## WHAT THIS TASK INVOLVES
In the listing below, a line holding "Choose the Neither radio option" and a line holding "Image resolution: width=482" mark the range. Retype both exactly, with all lines between them.

## RAW DATA

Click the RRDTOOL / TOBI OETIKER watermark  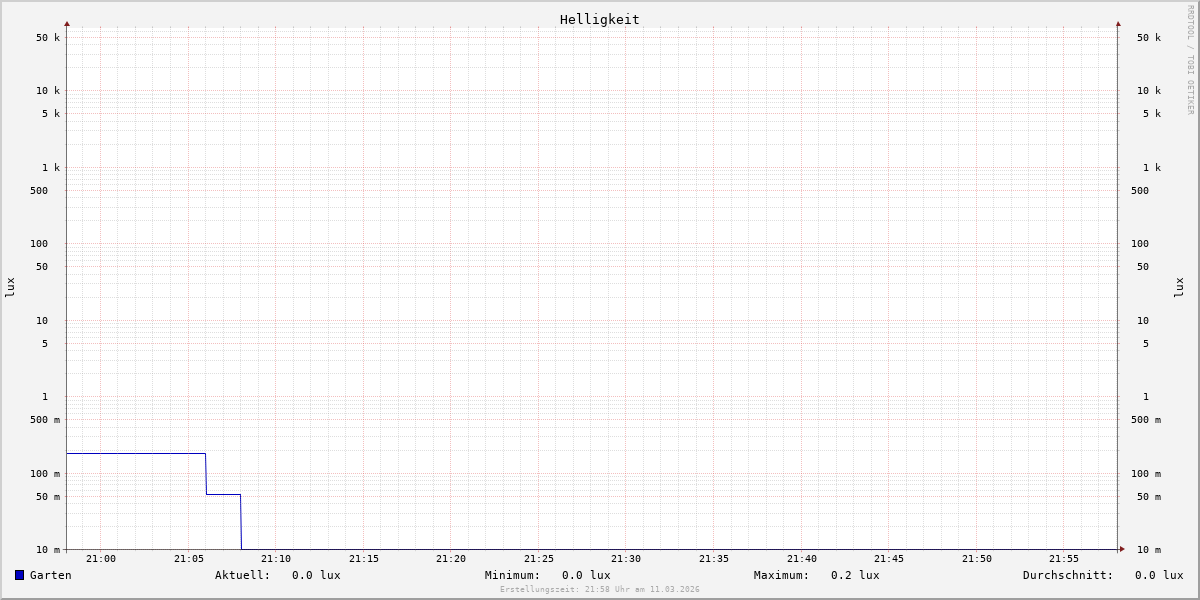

* * *

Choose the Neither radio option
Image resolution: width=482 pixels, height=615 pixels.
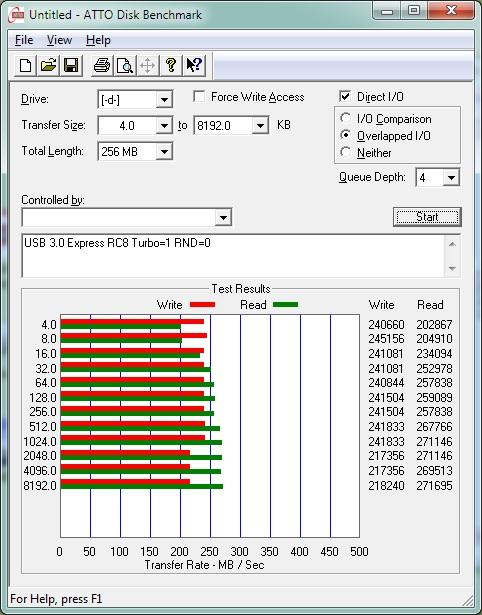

--

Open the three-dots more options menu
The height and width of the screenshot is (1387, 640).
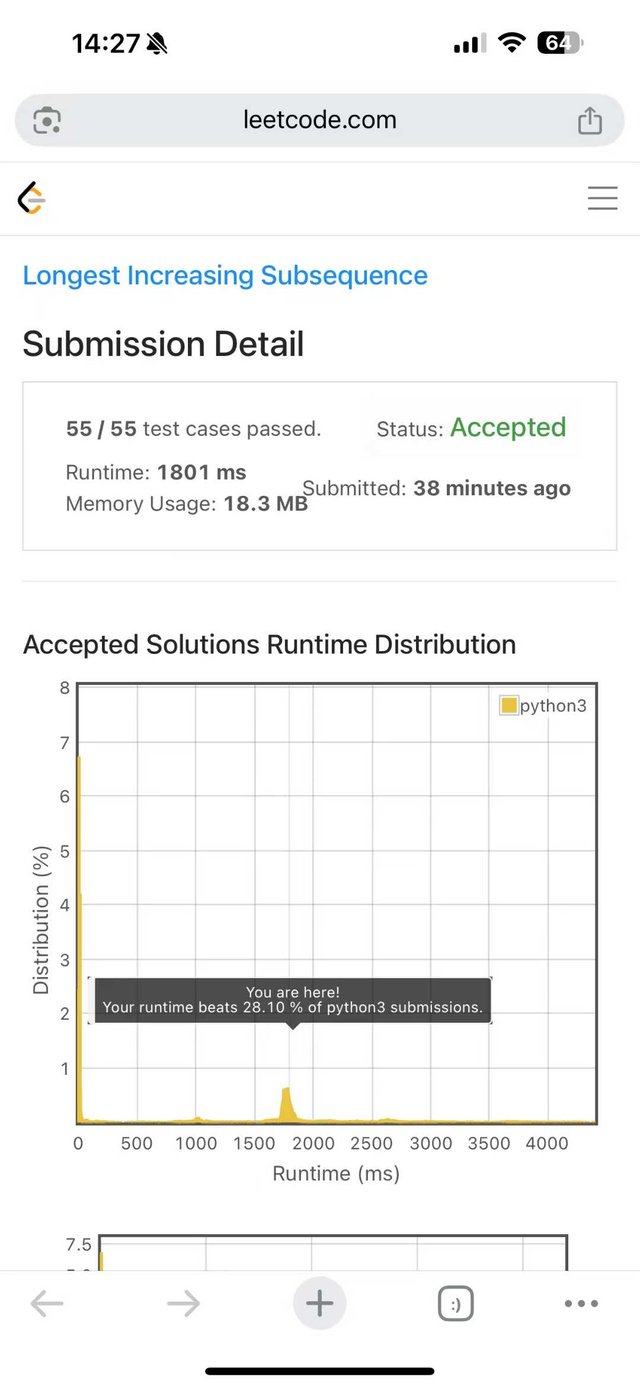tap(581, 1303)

## EXPECTED ANSWER
Choose the Neither radio option
Image resolution: width=482 pixels, height=615 pixels.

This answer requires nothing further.